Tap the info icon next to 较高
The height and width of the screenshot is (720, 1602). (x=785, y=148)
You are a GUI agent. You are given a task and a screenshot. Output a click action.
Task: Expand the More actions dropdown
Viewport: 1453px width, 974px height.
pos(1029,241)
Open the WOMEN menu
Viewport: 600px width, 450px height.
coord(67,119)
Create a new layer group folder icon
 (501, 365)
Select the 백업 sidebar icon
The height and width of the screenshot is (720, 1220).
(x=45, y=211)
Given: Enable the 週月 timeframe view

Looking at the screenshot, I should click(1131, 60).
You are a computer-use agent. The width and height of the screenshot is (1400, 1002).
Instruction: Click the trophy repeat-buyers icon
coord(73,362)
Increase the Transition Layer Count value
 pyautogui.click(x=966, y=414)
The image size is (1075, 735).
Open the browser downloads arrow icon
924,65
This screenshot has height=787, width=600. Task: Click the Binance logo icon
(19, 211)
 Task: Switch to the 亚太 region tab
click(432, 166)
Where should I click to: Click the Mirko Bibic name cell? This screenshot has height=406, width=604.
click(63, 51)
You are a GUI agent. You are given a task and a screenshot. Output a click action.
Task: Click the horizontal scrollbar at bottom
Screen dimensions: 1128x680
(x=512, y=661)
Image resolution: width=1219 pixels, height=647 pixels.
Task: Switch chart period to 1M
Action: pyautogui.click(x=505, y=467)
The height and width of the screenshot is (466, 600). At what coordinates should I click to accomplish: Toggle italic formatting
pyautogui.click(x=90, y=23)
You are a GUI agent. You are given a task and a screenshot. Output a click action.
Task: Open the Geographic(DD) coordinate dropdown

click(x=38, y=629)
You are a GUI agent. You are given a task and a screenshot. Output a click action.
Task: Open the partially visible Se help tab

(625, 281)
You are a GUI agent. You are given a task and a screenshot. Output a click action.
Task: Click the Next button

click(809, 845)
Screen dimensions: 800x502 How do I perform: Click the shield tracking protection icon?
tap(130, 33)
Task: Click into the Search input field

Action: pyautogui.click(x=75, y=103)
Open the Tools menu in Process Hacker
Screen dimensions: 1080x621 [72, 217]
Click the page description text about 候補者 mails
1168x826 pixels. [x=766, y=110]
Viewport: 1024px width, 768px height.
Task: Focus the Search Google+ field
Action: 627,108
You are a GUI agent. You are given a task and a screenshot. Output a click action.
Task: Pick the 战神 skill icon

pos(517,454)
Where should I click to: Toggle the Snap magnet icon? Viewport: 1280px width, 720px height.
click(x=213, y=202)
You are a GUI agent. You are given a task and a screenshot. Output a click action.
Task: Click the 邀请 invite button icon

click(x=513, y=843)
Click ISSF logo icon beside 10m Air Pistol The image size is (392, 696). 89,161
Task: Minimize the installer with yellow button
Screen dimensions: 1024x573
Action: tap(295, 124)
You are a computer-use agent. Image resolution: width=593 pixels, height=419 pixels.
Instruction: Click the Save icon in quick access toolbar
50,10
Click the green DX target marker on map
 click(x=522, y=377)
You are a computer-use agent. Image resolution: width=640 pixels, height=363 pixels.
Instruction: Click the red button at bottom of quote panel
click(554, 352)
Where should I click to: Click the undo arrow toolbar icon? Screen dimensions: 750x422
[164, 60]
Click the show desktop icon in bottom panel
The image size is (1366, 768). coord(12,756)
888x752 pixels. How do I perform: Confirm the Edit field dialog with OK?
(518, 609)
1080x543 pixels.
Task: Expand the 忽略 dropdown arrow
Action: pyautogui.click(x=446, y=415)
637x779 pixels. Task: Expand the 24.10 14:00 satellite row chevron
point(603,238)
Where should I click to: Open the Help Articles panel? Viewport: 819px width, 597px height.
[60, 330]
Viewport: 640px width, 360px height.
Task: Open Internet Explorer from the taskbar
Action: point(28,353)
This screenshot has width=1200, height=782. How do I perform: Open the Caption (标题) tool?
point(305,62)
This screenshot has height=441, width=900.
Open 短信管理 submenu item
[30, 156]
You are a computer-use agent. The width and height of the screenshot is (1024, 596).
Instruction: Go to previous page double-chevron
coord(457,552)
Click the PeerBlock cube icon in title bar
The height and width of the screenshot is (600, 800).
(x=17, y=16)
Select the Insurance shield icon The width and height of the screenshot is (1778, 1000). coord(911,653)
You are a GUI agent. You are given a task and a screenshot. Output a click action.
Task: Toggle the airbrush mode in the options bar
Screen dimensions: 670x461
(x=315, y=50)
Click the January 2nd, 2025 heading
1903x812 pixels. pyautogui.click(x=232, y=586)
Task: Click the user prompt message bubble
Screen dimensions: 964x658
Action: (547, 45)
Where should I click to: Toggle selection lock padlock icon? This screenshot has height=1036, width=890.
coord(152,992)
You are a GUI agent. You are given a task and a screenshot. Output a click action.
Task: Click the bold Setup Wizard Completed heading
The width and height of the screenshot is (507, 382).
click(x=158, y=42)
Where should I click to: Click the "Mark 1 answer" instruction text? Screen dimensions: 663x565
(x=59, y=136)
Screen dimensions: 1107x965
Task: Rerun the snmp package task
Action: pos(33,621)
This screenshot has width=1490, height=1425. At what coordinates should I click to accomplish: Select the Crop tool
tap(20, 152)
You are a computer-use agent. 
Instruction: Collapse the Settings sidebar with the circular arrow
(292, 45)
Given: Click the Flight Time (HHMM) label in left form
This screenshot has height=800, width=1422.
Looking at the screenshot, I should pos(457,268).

_Required work_.
Find and copy each line of the listing above that holds the word "computer".

_Problem solution_.
You are a computer-use agent. The width and height of the screenshot is (1400, 1002).
You are a computer-use agent. Image resolution: width=593 pixels, height=419 pixels.
You are a computer-use agent. Image resolution: width=640 pixels, height=363 pixels.
You are a computer-use agent. The width and height of the screenshot is (1024, 596).
You are a computer-use agent. 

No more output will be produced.